SOURCE PASSAGE →
[Start of Attachment]

Just one of the many things the pandemic disrupted last year were exams. In the UK, the A-level exams are make-or-break moments for many students, their university admissions conditional on the results. They are the culmination of a student’s high school career, influencing their trajectory for years ahead. As most students will confirm, the certainty of an exam’s outcome is unclear until that final moment to prove oneself passes and the results arrive. It is a chance to make up for missed assignments and lazy days in that final important test; or, also, fail to prove their consistent hard work. But it is in their hands, at least until last year. Instead the exams were postponed indefinitely due to the pandemic and their results were delegated to an algorithm.
The UK government’s department that regulates the exams in England, Ofqual, picked an algorithm that downgraded nearly 40% of students’ marks. It robbed them of their last chance to prove themselves in that academic year, along with, for some, their spots in university. Hit particularly hard were students from disadvantaged areas, likely the victims of bias embedded in the data used for the algorithm that reflected the historical academic divide between the rich and poor. They were robbed of their ability to buck the trend through their efforts in the final stretch of the school year. By definition those up and coming students were outliers, and instead they were forced into neat and automated distributions and rankings that ignored their individual effort.
Much of modern life has been shaped to fit rigid machines. We have largely improved the conditions of humanity with our use of machines, but we also pay a price in some of the ways we adapt our lives to suit the machines. It is not by the will of the machines. It is by the limit of our own engineering, but more so by the makers and owners of the machines who use the machines as an abstraction of their power. They have few, if any, checks from others.
Why hadn’t an obviously bad choice been caught before being applied? Indeed, the administrator, Gavin Williamson, was warned, very publicly, of the precise mistakes relying on the algorithm would make. One student’s parent even predicted the precise error rate prior to its deployment. That administrator’s mistakes are at least indicative of negligent overreliance on algorithms, or worse, a scapegoating of the algorithm to perpetuate unfair bias.
Two months after the A-levels fiasco, just before the holiday break in the US, leaders at Stanford Hospital also faced an angry crowd after they allowed an automated system to assign priority for covid-19 vaccines to administrators and doctors working from home ahead of frontline hospital staff. In both the UK and at the Stanford hospital, the most documented chant was “fuck the algorithm”-a phrase we’ll likely hear more and more of.

[End of Attachment]

[Saved entries]

[Start of Attachment]

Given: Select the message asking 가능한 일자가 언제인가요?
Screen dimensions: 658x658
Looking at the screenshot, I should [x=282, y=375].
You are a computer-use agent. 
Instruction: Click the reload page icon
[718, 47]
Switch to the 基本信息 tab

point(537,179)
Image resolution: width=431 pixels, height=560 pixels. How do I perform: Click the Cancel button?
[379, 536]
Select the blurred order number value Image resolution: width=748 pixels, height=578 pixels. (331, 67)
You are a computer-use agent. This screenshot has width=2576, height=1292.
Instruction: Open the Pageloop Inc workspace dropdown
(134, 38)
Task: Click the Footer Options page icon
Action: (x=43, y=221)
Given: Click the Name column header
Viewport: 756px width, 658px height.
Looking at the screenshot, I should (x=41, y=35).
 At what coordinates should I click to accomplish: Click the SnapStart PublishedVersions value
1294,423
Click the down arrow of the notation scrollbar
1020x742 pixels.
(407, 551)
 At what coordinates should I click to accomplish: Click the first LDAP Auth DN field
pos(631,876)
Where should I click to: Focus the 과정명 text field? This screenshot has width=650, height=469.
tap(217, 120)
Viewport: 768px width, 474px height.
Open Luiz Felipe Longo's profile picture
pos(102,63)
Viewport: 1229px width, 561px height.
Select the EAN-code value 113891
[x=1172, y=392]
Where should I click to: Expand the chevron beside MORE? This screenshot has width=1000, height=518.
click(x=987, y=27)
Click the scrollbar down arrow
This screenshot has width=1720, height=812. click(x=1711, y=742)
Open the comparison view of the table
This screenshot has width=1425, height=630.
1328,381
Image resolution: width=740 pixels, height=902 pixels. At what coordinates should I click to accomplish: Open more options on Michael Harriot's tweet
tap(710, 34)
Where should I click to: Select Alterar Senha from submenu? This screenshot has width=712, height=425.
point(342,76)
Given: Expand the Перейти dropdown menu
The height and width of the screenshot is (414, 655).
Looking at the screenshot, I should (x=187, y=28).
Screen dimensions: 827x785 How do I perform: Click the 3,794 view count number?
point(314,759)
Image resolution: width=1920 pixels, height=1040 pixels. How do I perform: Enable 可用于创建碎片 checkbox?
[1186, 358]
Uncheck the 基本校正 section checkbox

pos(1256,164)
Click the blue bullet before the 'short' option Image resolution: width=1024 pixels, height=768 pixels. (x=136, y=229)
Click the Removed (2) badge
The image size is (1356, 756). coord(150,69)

[End of Attachment]

PROBLEM DESCRIPTION → Quote the source passage on the A-level grading algorithm word for word, starting at "Two months after" and ending at "and more of.".

REPLY TO THE EXERCISE →
Two months after the A-levels fiasco, just before the holiday break in the US, leaders at Stanford Hospital also faced an angry crowd after they allowed an automated system to assign priority for covid-19 vaccines to administrators and doctors working from home ahead of frontline hospital staff. In both the UK and at the Stanford hospital, the most documented chant was “fuck the algorithm”-a phrase we’ll likely hear more and more of.